In questo senso, hai messo in bocca a Isa delle parole molto belle. Mi riferisco al punto in cui fa notare a sua sorella l’invadenza delle amiche, che continuano a fare battutine sulla maternità: è un tema delicato, intimo.

Sì, perché già ti ci trovi a ragionare su di tuo, a un certo punto della vita; in più, tutti ti chiedono, tutti ti domandano. Sono domande che non si dovrebbero fare, sono troppo personali. E non c’è solo la mia voce, in questo libro: mi sono confrontata molto con le mie amiche, tutte in fasi diverse della vita, e molte delle frasi – anche antipatiche – che ho riportato, sono frutto di domande e affermazioni che ci sono state rivolte davvero.

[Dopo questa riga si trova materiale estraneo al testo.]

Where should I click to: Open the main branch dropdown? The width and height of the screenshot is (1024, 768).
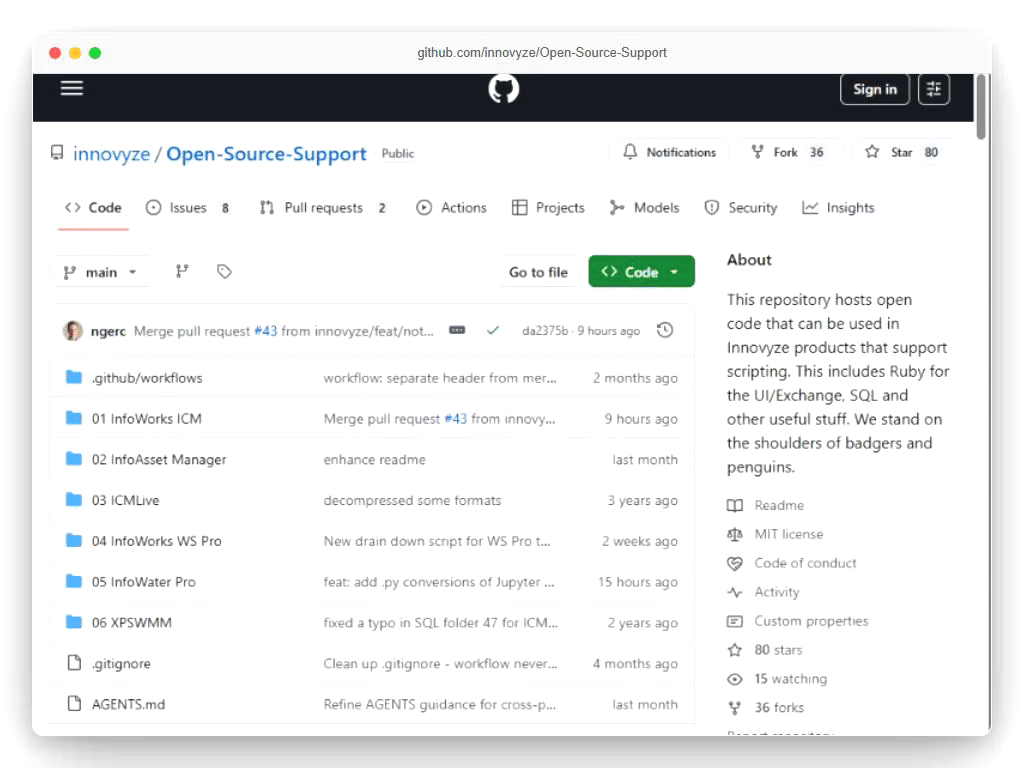tap(100, 272)
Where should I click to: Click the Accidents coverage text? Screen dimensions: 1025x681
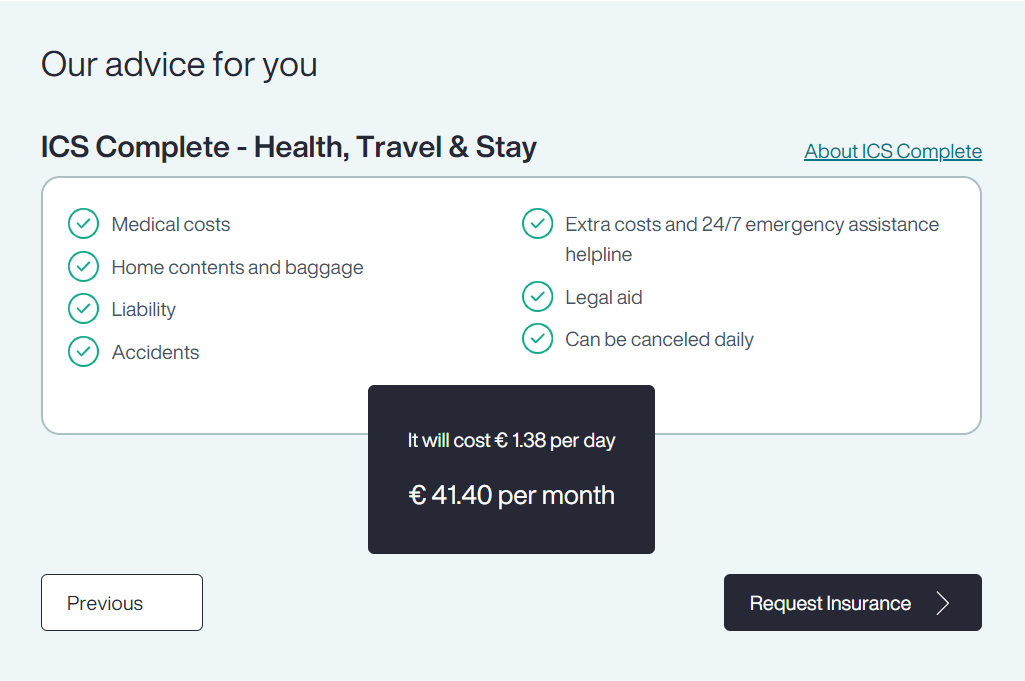[155, 352]
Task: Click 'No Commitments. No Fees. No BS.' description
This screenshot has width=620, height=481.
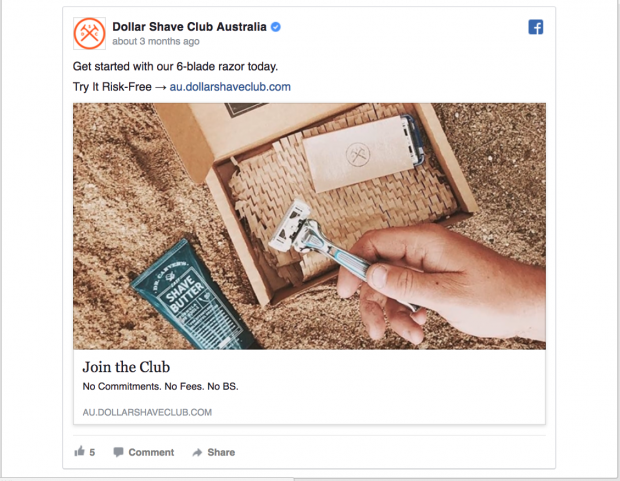Action: click(161, 386)
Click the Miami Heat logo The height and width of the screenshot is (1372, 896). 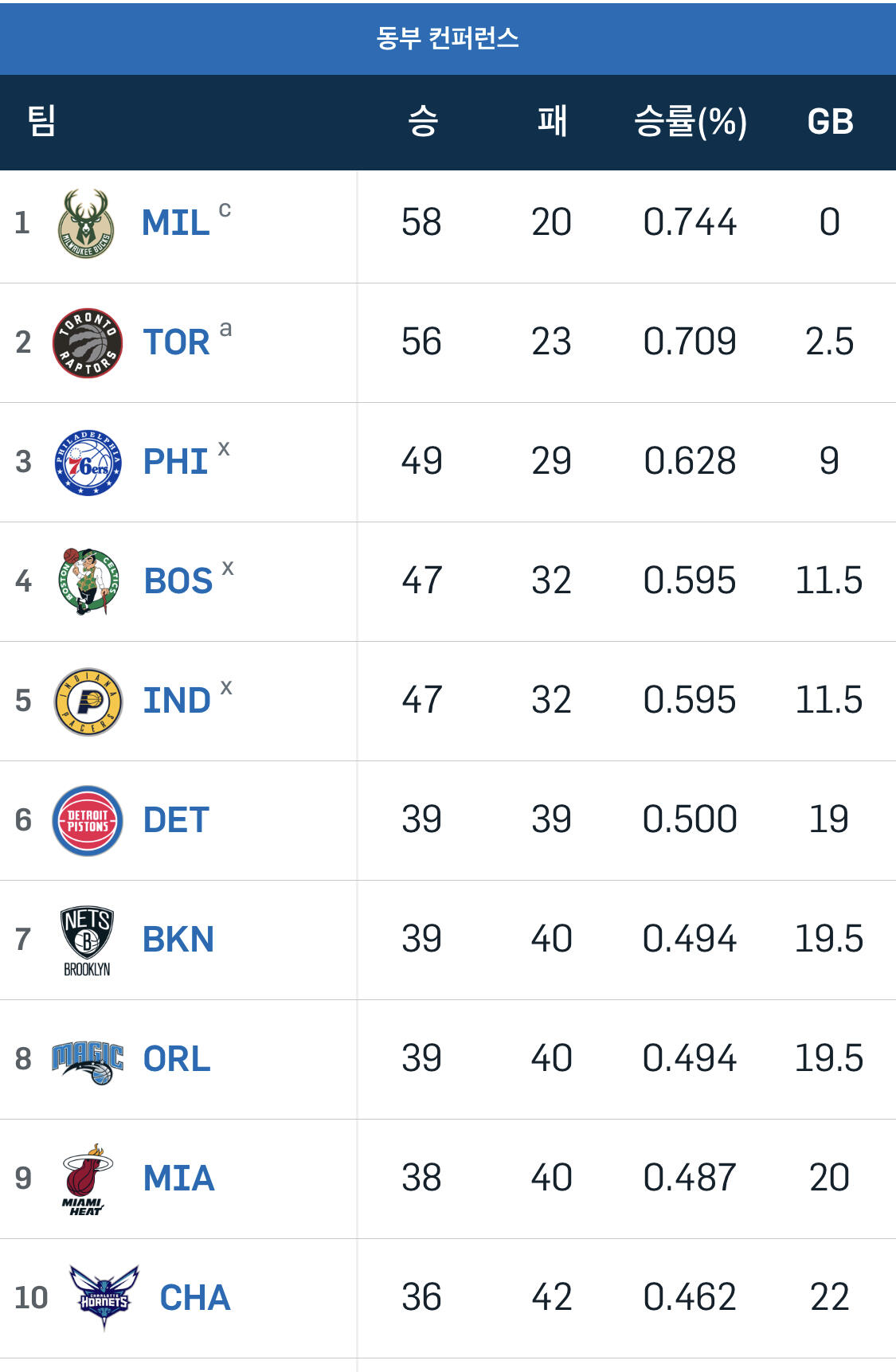(87, 1179)
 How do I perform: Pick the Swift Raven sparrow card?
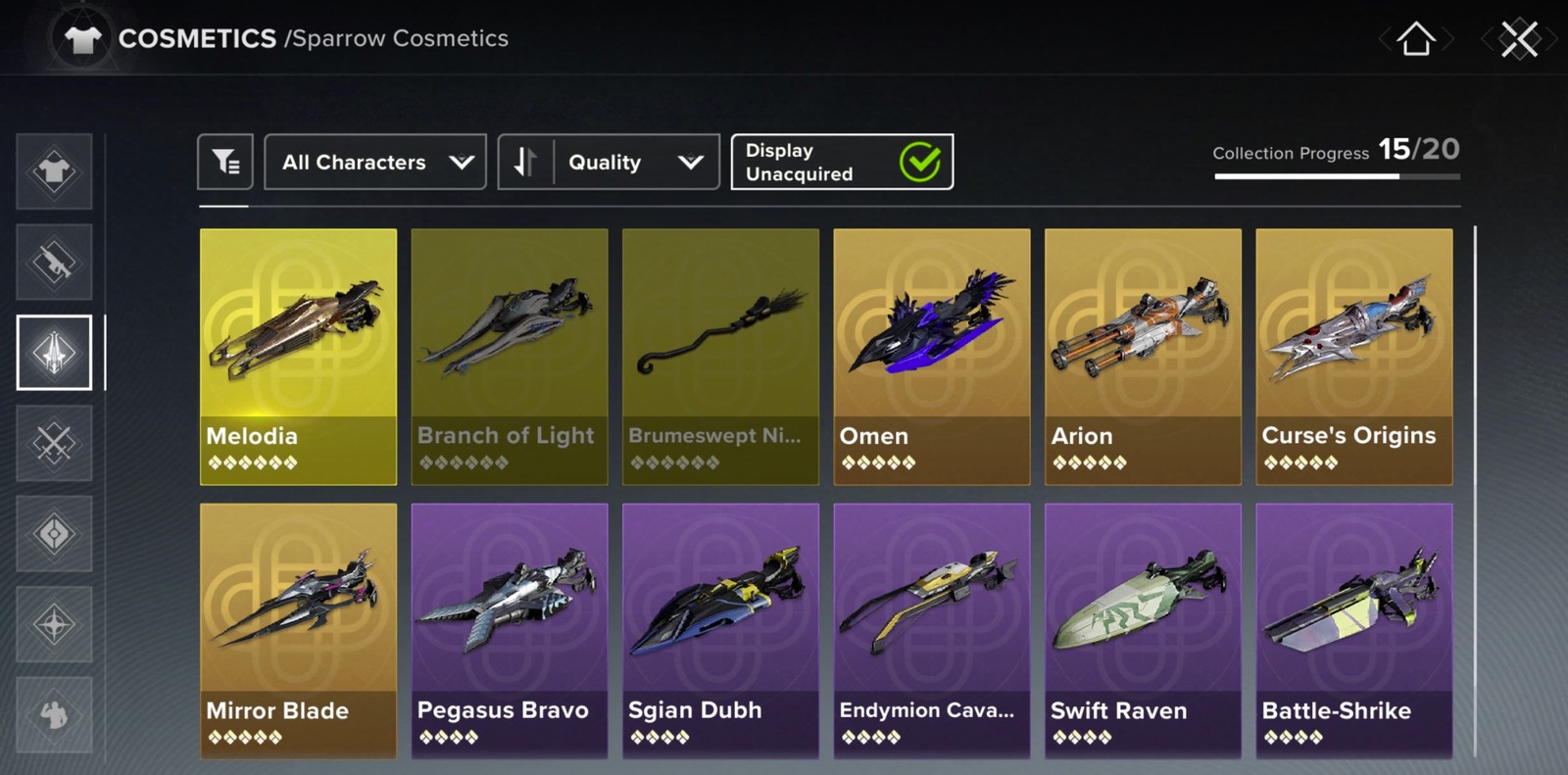[x=1143, y=631]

Il fatto è che spesso si parla di maternità come di una tappa obbligata per tutte, che agisce in presenza e in assenza: non ci si può permettere di fregarsene. Per questo è importante darsi dei paletti, perché è come se la maternità fosse vista come un bene pubblico. Ora, poi, con la storia del ministero della natalità…
(ridiamo insieme, con una nota di amarezza, ndr).
Per me il punto è garantire dei servizi e delle scelte a desidera la maternità, e semplicemente lasciare in pace chi non la vuole. Siamo adulte, possiamo scegliere per noi stesse. E spero che il mio libro sia un buon modo per confrontarci e consolarci a vicenda, buttandola un po’ anche sul ridere.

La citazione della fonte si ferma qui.